### Task inputs

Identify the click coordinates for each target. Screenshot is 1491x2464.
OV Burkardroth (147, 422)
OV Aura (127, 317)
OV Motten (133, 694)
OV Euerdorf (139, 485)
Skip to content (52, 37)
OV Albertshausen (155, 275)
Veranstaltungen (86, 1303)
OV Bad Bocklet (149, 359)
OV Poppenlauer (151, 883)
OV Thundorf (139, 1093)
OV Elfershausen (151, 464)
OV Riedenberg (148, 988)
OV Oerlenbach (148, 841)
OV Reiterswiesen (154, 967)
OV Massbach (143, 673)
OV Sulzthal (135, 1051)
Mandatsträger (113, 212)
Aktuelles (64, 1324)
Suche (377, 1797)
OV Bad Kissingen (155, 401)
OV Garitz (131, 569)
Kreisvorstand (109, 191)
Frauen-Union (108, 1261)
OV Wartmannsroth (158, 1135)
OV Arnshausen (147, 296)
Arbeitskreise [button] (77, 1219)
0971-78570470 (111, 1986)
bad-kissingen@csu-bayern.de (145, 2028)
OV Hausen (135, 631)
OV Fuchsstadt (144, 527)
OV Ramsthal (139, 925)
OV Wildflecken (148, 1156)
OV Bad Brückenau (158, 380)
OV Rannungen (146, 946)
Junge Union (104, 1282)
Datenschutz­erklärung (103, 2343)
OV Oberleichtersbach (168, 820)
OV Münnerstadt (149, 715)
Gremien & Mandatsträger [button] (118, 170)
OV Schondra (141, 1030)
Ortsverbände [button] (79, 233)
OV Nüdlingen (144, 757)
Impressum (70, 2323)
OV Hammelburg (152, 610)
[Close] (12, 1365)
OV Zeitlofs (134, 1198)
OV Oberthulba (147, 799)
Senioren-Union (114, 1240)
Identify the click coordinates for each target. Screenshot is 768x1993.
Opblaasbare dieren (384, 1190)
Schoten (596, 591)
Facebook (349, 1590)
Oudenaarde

### Task description
Would you please write out, exactly and with no other lines, the stretch of the listing above from the line containing "OV Bad Bocklet (149, 359)" through the line containing "OV Bad Kissingen (155, 401)"?

### Task answer
OV Bad Bocklet (149, 359)
OV Poppenlauer (151, 883)
OV Thundorf (139, 1093)
OV Elfershausen (151, 464)
OV Riedenberg (148, 988)
OV Oerlenbach (148, 841)
OV Reiterswiesen (154, 967)
OV Massbach (143, 673)
OV Sulzthal (135, 1051)
Mandatsträger (113, 212)
Aktuelles (64, 1324)
Suche (377, 1797)
OV Bad Kissingen (155, 401)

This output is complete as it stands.